Since the central banks control and own the BIS (Bank of International Settlement) which is behind Basel III, they are not going to allow the gold market to get out of hand, IF THEY CAN STOP IT.
So in my view there will initially be some fudging of the rules and a transition period to prevent such panic.
Even if it doesn’t happen today, I do believe that the central banks will lose control of the gold market in the not too distant future.
GOLD AT THE CREST OF A MAJOR BULL MARKET
Gold began this bull market in 2000. But it is really a bear market in currencies and in paper assets which we are facing.
As the chart below shows, gold went up for 12 years in a row 2000 to 2012. After a 3 year correction, this bull market is now resuming.

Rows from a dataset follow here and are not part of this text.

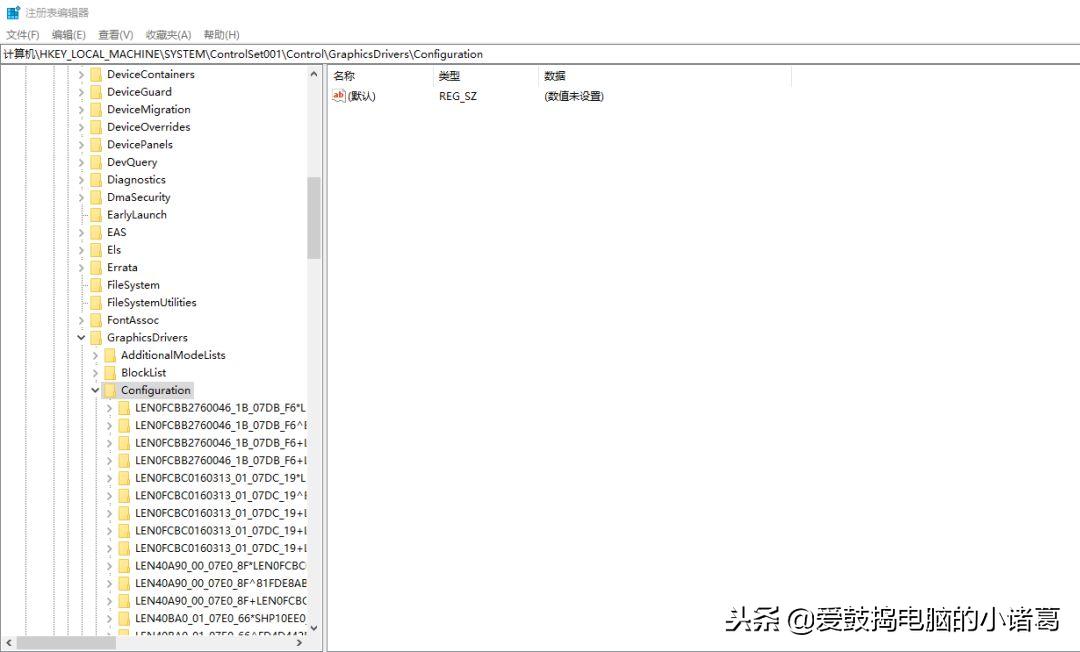Image resolution: width=1080 pixels, height=652 pixels.
Task: Expand the Diagnostics tree node
Action: [x=81, y=179]
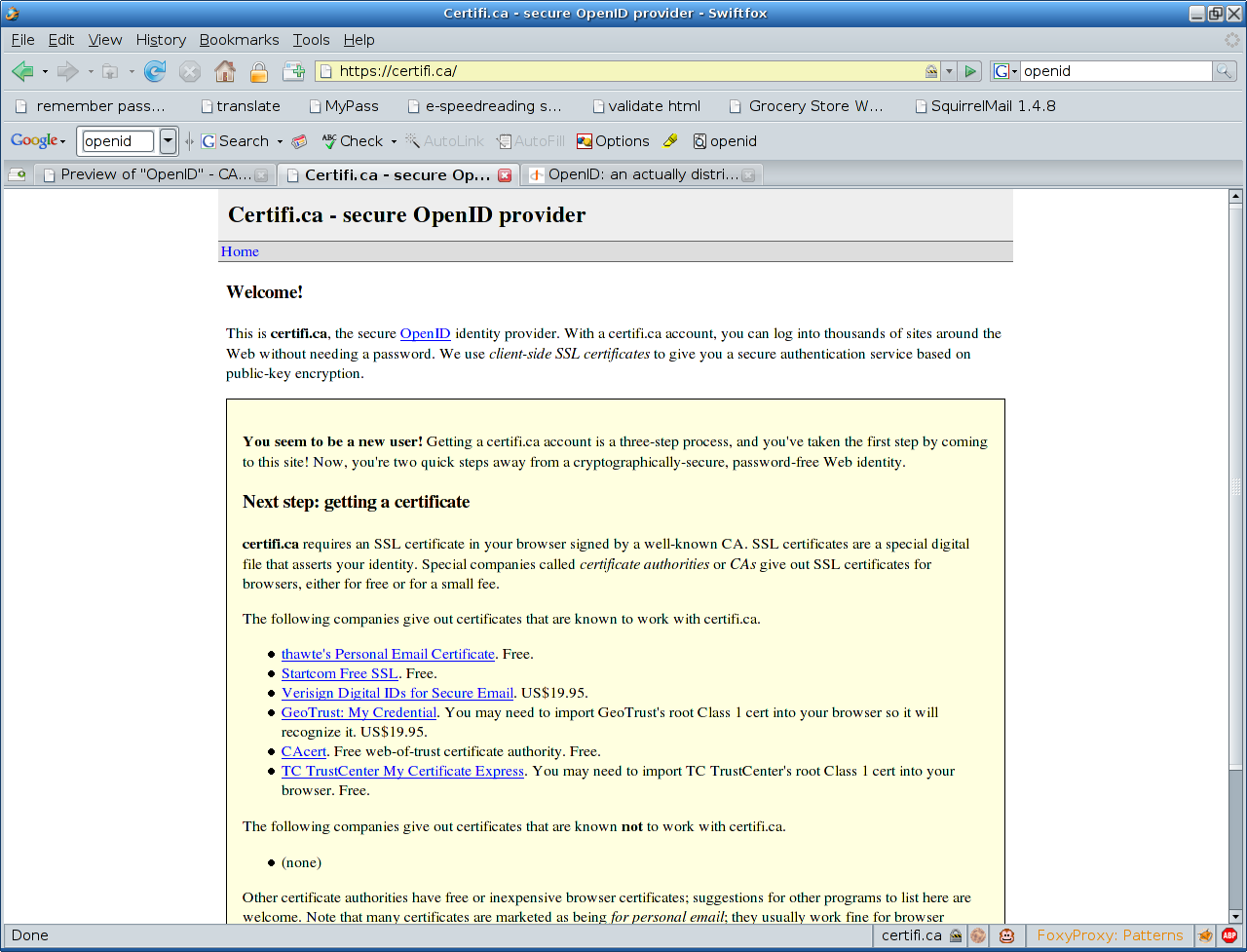1247x952 pixels.
Task: Open the Bookmarks menu
Action: [239, 40]
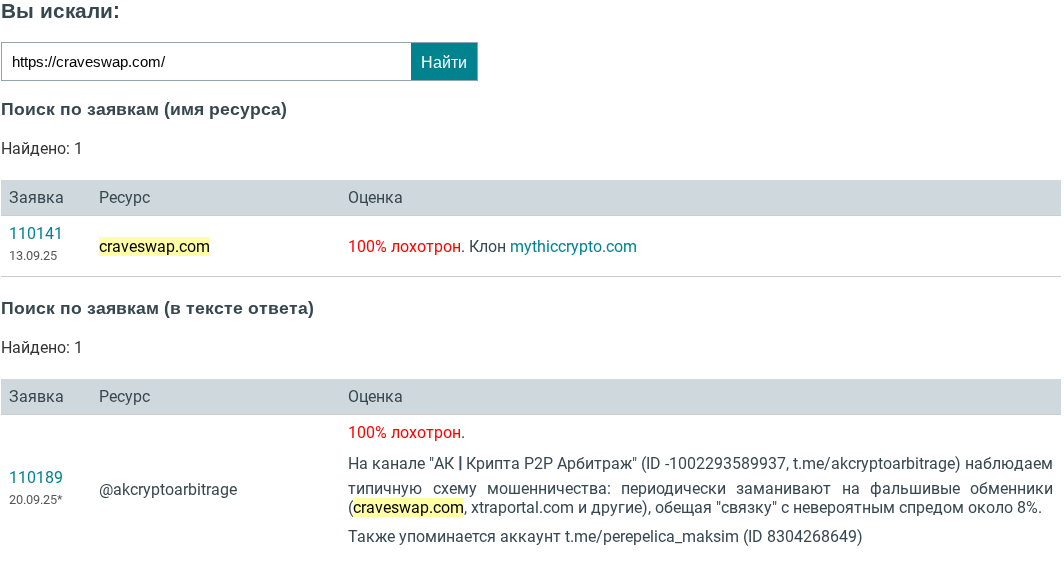
Task: Click the search field containing craveswap.com URL
Action: tap(206, 62)
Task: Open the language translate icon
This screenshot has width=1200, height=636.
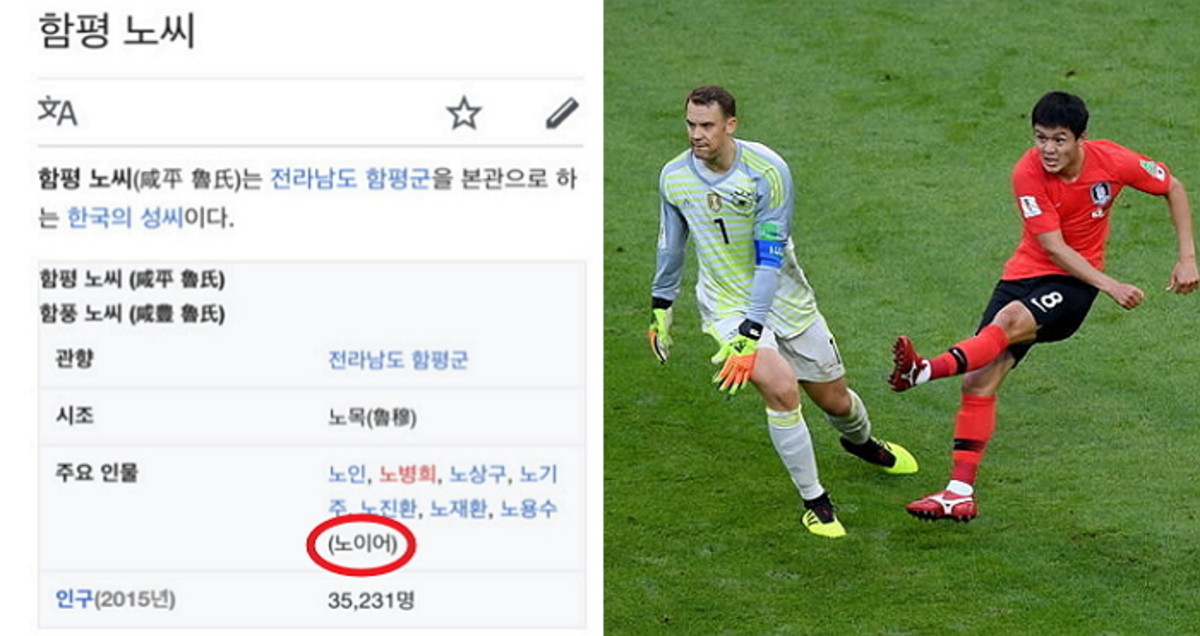Action: click(x=57, y=111)
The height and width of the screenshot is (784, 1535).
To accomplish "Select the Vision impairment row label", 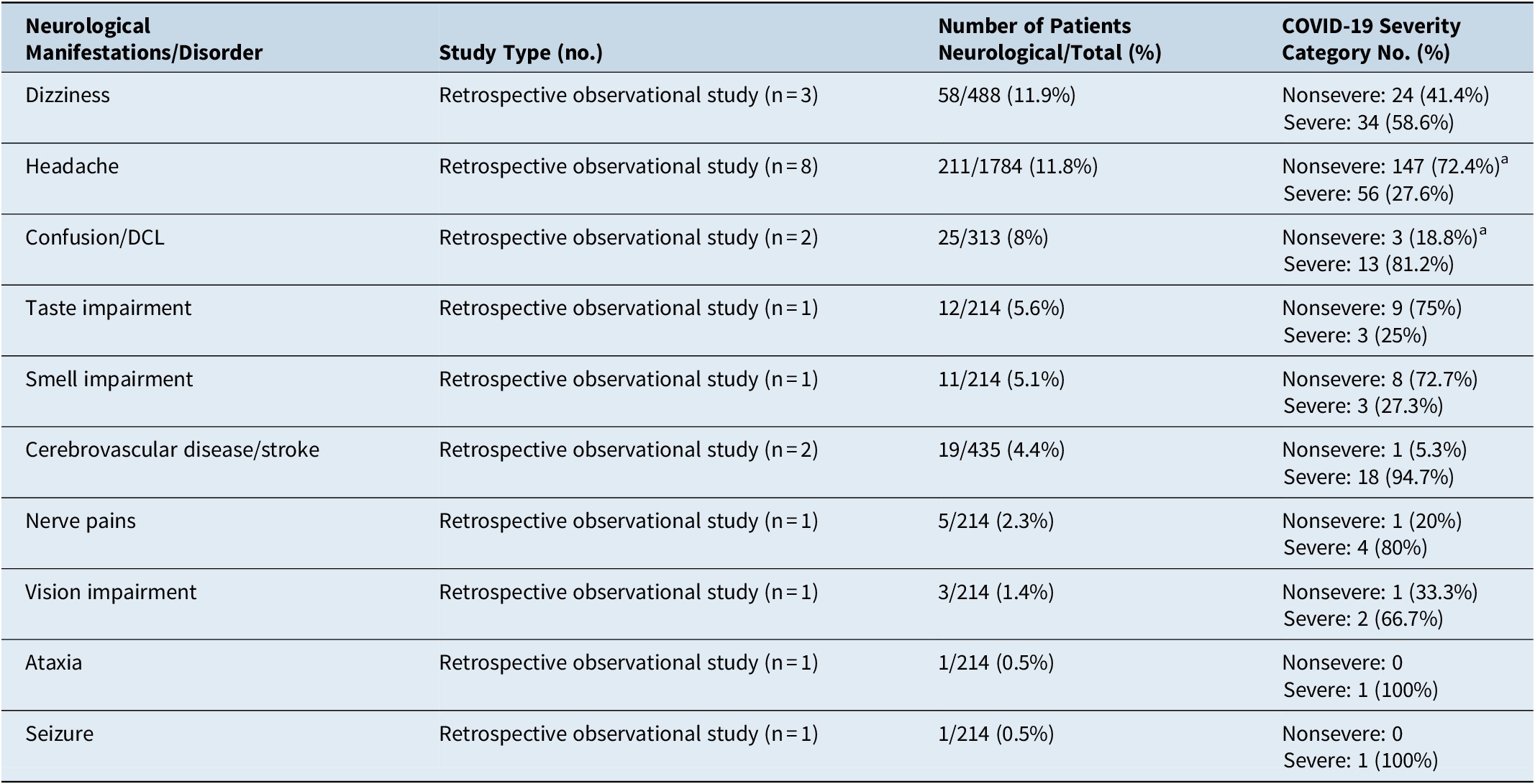I will [x=111, y=593].
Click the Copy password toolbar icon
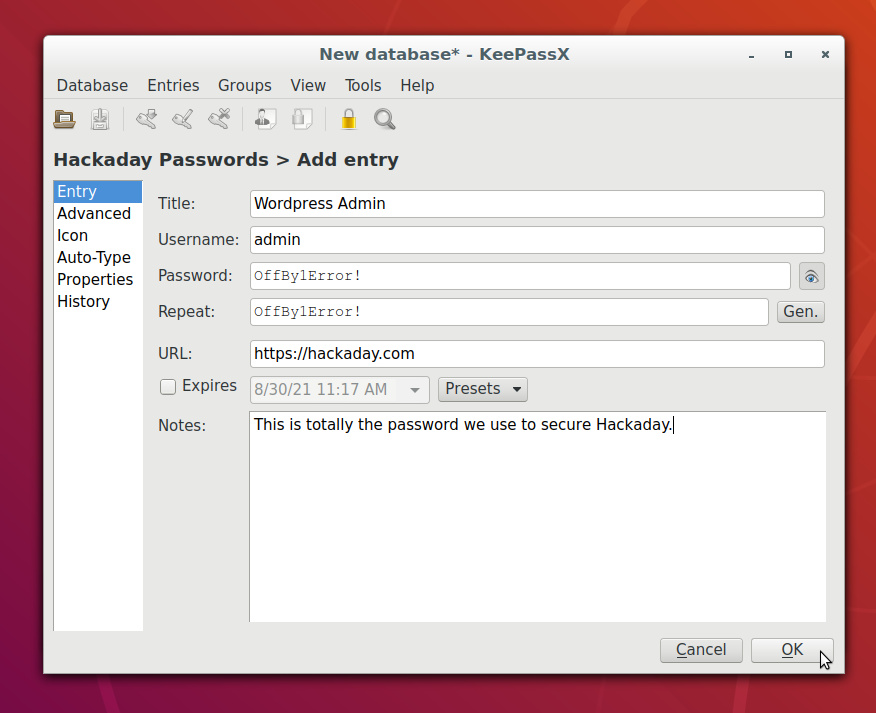Screen dimensions: 876x713 301,120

I expect gold to do as least as well in coming years as the 2000 to 2012 run which was a compound annual growth rate of over 20% for 12 years.
Also the short term picture for gold looks very favourable. On March 31st when gold was $1,707, I said that the gold bottom was in. The price is up almost $200 since then but that is just the beginning. A strong and sustained move is starting very soon.
There is no better asset than gold to protect against the systemic and currency risk which the world is facing. But it is not just a matter of wealth preservation as I expect gold to also generate substantial wealth enhancement in coming years.